TASK INPUTS -

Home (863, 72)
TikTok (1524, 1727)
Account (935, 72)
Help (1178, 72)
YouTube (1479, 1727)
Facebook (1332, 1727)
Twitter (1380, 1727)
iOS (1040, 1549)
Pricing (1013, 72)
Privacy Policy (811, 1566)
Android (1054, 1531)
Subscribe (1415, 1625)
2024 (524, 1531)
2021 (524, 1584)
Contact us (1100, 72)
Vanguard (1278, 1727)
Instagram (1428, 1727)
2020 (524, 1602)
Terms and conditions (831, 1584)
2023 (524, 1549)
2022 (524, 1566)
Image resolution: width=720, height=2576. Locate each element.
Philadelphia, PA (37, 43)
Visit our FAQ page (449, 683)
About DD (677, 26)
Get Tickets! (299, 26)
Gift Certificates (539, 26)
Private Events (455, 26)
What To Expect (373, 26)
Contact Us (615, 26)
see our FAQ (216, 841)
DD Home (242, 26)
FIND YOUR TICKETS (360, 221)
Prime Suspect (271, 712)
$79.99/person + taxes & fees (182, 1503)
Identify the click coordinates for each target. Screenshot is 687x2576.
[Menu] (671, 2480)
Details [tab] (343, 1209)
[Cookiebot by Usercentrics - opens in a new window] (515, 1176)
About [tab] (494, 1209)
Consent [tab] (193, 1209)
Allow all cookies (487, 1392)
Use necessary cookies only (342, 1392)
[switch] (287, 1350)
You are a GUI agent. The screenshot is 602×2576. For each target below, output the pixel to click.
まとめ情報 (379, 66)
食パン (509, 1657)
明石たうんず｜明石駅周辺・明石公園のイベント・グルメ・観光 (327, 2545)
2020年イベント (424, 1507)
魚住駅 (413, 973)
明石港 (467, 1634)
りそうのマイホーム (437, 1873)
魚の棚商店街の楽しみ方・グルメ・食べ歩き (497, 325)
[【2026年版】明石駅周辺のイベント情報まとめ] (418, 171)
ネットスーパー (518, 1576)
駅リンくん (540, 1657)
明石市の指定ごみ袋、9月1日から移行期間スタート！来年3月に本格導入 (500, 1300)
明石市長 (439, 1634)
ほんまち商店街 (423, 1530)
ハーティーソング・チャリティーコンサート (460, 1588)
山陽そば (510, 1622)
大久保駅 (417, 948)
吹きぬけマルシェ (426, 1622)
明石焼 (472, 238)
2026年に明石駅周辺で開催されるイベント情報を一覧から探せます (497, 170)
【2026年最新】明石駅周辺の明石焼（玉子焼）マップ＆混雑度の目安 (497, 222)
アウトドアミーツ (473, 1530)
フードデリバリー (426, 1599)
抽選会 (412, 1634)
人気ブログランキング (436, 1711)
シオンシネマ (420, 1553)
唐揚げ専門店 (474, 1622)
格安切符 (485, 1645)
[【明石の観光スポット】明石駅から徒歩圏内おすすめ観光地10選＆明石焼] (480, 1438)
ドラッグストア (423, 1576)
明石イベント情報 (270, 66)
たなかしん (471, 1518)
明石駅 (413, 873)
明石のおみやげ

PROBLEM TO SOLVE - Looking at the listing above, how many of its lines contain the string "target"? Give the number alone.

TASK SOLUTION - 2